Speaking of egos, they can be fragile things and where a client makes a decision the adviser did not back and the client loses out, this is generally not an occasion for a hearty “I told you so” from the adviser to the client. For example, if the client does not often go counter to the adviser’s suggestions, it is good opportunity to sympathize with the client – we all make mistakes – and use it as a learning experience as to why the client has retained the adviser and how the adviser can help prevent unnecessary mistakes.

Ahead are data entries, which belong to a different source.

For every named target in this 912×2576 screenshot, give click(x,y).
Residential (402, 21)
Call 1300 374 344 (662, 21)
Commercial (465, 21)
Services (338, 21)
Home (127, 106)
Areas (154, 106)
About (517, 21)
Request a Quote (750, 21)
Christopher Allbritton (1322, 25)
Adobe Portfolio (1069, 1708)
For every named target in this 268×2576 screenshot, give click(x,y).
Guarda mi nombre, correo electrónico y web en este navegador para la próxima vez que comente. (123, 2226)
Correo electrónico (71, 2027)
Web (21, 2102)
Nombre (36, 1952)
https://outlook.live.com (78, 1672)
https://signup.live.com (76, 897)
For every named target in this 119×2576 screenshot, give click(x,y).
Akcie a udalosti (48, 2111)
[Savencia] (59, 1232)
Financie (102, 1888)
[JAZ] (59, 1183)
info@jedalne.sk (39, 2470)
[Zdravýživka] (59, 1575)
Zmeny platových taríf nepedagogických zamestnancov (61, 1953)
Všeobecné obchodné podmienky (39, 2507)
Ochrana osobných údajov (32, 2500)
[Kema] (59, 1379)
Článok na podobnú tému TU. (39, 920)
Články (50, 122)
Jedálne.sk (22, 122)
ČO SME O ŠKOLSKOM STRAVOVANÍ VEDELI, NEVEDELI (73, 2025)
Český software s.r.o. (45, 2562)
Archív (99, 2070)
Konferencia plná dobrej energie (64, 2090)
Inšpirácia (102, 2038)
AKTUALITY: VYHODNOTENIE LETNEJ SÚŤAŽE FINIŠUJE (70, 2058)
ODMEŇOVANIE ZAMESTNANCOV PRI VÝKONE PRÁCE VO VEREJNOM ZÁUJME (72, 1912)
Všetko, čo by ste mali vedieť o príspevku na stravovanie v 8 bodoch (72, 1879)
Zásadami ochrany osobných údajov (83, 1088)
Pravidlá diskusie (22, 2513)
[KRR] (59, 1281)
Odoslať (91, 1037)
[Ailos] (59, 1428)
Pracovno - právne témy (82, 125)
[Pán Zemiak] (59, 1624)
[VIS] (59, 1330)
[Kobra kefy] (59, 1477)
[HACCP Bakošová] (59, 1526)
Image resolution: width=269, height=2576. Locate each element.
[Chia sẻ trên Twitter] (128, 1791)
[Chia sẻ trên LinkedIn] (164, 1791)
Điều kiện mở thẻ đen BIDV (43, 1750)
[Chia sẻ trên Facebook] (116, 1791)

When is a client’s unwillingness to follow the adviser’s recommendations a basis for terminating the relationship? That the adviser has explained his or her investment philosophy to a client and the client has chosen to work with the adviser suggests that the philosophy played a part in that decision. Failure to adhere to the philosophy means that an underlying reason for the association of adviser and client is not understood or does not exist. A meeting should clarify this concern and a choice by the client to continue with the adviser should mean no future issues on this point or else termination is likely. A big reason for both this meeting and a possible termination is the possibility of future litigation by the client dissatisfied with the results, even if the results are of the client’s own choosing and contrary to the adviser’s recommendations. Remember that human nature is often to push responsibility and losses on to others, even when that approach is without a valid basis.